Wes Craven: Synthesis of the Slasher (Scream 4)

Numerous divergent elements have subsumed over the past forty years to form what we now know as the "slasher" film. Hitchcock, Powell, Fulci, Argento, Hooper, Carpenter and countless others have crafted chilling and ingenious movies which prayed on not only our fears of the unknown in the darkness, but specifically on the knife wielding maniac lurking there.

Over the years, this horror subgenre has become a mighty media market in its own right, a pandemonium by which pop culture takes the youth's pulse. From our now halcyon days of the seventies drive-in, to now beloved eighties teen slasher craze, on up to our current output of dim remakes and rehashes, the slasher film has said something intrinsically fabulous and negative about us as Americans. I mean, who doesn't enjoy jumping in the dark amidst a good old fashioned gore show?

Apropos, then, Wes Craven's Scream franchise, arguably the horror tentpole most deserving of existence. The first film was a breath of fresh air, scripted by teen tv scribe Kevin Williamson and tersely helmed by Horror auteur Craven. Its characters knew all of the slasher flick stereotypes, even as they were being stalked by a psychopath. It was original and clever, a horror film about the pure, unadulterated love of horror films, almost as good as Wes Craven's New Nightmare.

Scream 2 was more of the same, while still entertaining, and Scream 3 started to feel the strain of stretching a premise to its breaking point, though this may have been the most cinema obsessed of them all, concerning the business of making a film based on the events from the earlier films.

Scream 4 comes a decade later, Williamson scripting once again in place of the imbroglios of Ehren Kruger, and the results are unsurprisingly mixed. While it is fun to get the gang all back together, many of the series' key resources are hashed up as a hazy fricassee. While the plot is old horror hat, with Sidney Prescott(Neve Campbell) returning to Woodsboro amid a slew of new student bodies, while Sheriff Dewey (David Arquette) and muckraking magpie Gale Wethers (Courtney Cox) try to make sense of all the bloodshed (once again), Craven runs with the chance to tweak the genre accoutrements.
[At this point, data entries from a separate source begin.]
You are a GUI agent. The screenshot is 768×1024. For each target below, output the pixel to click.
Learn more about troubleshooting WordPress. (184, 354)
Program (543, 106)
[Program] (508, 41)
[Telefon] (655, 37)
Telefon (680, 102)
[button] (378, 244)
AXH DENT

From his movie within a movie within a movie opening to a character ranting off every horror movie remake in the past decade, Scream 4 is more than anything a bloody satire. A game supporting cast (Emma Roberts, Hayden Panettiere, Marley Shelton, Rory Culkin, Mary McDonnell), Marco Beltrami's sly twist on his iconic theme music and the surreal ridiculousness of the entire affair go a long way to making this Scream worth our whiles.